Love it or hate it Ansel Adams zone system has become the cornerstone of film exposure and printing that a lot of people cannot get their head round. I was one of those people until I made a point of sitting down many years back with a copy of what he actually wrote.
It is important to stress that when reading his method on the zone system that it comes from the source and that now a days is his volume on the Negative. This is the best place to start your understanding of the process. How do I know this? I read an abridged version of The Camera, The Negative and The Print. To my amazement some of the important parts of the method were left out which made it impossible to understand.

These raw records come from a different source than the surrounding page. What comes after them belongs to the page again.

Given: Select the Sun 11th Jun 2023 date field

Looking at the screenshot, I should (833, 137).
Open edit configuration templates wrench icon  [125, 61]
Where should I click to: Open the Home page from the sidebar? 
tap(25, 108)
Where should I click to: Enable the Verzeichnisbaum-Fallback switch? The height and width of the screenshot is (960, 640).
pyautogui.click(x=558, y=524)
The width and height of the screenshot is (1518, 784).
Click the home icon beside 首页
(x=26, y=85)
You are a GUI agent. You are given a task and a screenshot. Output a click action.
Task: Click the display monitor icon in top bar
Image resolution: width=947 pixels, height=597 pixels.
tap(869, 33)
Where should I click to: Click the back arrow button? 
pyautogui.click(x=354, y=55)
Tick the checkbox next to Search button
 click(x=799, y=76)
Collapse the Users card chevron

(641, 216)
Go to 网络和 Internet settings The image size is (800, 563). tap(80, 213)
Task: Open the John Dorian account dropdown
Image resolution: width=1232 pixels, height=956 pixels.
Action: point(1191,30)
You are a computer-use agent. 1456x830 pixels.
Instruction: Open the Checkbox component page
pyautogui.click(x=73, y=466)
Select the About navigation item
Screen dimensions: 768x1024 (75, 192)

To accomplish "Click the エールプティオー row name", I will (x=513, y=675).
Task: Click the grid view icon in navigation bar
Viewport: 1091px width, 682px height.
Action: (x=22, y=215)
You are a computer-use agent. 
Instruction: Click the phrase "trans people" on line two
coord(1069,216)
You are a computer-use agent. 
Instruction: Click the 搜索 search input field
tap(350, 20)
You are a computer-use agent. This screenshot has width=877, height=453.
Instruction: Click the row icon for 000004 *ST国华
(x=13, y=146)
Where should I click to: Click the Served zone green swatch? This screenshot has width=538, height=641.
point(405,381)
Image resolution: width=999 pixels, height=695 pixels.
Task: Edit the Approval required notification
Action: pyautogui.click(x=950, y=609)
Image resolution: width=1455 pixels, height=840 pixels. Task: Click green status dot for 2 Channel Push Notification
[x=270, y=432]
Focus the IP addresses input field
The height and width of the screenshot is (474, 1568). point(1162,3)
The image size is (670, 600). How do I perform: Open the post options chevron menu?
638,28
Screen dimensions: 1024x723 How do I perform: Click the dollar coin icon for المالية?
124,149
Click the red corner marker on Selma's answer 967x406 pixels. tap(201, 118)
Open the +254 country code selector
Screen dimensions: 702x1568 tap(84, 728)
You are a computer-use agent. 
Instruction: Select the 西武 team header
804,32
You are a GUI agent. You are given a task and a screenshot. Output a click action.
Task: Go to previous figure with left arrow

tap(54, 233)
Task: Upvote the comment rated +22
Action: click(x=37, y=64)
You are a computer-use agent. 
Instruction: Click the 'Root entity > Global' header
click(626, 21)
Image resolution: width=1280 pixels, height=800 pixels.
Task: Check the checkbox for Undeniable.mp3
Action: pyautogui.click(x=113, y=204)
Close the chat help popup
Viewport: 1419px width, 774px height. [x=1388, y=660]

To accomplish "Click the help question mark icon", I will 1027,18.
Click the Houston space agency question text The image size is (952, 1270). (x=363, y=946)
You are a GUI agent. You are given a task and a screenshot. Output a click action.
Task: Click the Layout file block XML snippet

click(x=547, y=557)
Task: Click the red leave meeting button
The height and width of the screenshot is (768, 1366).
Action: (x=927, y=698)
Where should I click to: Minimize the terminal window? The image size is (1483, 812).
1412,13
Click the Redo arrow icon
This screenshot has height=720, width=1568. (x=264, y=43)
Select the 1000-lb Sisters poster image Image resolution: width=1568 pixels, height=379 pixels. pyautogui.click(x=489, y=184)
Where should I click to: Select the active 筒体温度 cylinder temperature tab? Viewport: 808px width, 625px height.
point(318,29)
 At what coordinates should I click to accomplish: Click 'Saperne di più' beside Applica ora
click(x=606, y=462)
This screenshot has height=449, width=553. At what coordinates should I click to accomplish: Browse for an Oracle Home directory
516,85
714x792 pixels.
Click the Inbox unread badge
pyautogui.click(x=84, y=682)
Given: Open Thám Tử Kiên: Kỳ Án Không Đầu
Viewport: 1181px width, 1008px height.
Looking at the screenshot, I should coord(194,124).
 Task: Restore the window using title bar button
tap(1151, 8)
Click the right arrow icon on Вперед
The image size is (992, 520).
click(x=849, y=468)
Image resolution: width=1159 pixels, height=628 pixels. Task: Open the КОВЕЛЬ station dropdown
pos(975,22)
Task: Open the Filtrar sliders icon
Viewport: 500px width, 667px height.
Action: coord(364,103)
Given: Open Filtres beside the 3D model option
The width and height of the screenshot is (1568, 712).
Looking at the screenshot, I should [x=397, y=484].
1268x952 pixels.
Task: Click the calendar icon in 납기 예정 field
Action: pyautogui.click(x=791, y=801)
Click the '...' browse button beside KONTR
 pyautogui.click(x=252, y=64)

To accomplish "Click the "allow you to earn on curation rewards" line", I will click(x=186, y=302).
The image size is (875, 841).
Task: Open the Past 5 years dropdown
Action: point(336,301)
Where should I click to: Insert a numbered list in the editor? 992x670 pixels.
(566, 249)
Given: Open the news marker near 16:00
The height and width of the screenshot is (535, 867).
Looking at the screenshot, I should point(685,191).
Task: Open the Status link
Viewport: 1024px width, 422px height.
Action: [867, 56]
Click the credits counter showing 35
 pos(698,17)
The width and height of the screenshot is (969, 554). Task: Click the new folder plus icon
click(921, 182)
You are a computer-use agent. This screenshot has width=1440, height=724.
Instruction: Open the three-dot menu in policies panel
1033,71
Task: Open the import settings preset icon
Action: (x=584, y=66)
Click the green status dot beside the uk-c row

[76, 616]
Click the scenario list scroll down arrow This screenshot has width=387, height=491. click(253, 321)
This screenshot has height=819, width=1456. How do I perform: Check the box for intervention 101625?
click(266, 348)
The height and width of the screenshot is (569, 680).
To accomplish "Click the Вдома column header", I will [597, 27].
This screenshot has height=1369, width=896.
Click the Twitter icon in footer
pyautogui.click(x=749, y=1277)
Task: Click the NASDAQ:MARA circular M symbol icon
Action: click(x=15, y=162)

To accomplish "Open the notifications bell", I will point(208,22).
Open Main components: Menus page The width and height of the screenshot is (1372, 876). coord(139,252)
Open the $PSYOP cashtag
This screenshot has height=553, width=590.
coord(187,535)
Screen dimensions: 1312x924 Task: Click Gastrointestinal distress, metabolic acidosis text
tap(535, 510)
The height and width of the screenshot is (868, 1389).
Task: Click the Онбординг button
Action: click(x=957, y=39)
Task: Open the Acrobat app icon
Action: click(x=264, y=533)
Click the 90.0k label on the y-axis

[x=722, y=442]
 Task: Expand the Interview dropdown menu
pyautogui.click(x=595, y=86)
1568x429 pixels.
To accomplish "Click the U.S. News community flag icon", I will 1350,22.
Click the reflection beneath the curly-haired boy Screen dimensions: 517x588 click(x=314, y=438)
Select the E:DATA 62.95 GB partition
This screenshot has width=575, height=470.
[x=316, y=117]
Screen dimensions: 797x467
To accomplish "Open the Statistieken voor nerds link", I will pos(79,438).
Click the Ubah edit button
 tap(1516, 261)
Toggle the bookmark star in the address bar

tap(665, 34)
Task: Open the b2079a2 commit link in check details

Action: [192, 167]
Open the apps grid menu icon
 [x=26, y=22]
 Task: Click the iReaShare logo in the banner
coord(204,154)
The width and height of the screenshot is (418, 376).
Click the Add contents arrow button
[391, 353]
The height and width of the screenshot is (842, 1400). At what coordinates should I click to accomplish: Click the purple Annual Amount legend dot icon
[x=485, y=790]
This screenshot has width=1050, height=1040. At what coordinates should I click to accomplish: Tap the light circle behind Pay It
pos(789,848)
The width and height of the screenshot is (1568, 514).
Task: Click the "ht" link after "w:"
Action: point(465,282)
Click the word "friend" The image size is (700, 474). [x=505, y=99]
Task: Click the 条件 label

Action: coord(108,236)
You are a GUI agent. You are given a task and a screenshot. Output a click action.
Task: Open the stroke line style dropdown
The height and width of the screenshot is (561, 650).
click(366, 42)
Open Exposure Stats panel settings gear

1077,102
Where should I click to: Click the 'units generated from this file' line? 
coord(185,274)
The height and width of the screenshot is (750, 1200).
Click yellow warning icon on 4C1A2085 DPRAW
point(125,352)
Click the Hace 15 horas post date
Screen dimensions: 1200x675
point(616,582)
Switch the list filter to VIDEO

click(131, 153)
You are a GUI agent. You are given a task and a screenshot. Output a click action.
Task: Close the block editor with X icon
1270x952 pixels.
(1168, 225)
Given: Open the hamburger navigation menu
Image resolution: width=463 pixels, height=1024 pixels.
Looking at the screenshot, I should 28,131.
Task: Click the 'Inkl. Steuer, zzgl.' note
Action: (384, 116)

It was a friends encouragement that I obtain all three volumes and if I did It would improve my understanding of the relationship between the camera and the final print. He was not wrong. I ended up reading all three from cover to cover. I must admit reading the bit on the zone system left me cold. I was none the wiser from this first read. I speculated that I was producing nicely exposed negatives so what was the point.
A
year or so later I started to see a number of references to the Zone
system on the internet. Some condoning it and other condemning it.
This reignited my curiosity in trying to understand it; so I made a
loose leaf copy that I carried around with me so I could read it
whenever I got the chance and make notes.
I
cannot remember how many times I re read it or how many notes I made
to remind me what I did not understand and how that fitted in with
the rest but all of a sudden it made sense. I could work out how it
related to what the light meter was telling me.
It
made a difference to the way I metered and exposed the film it also
settled down my sometimes erratic results. I noticed that the
negatives started to be more consistent in there density which
transferred to the darkroom. The number of segmented test prints
reduced across a series of images on the same film.
It
has been more than a decade since I set out to understand the Zone
system. It will always be there in the background of my mind jumping
to the fore when I have a particularly difficultly scene to meter. In
the main, I use a sort of high bred method that gives me the style of
negatives I'm looking for.
All
I'm saying is a better understanding of where different tones and
textures appear on the tonal scale in relation to the exposure data
can only lead to better more consistent results.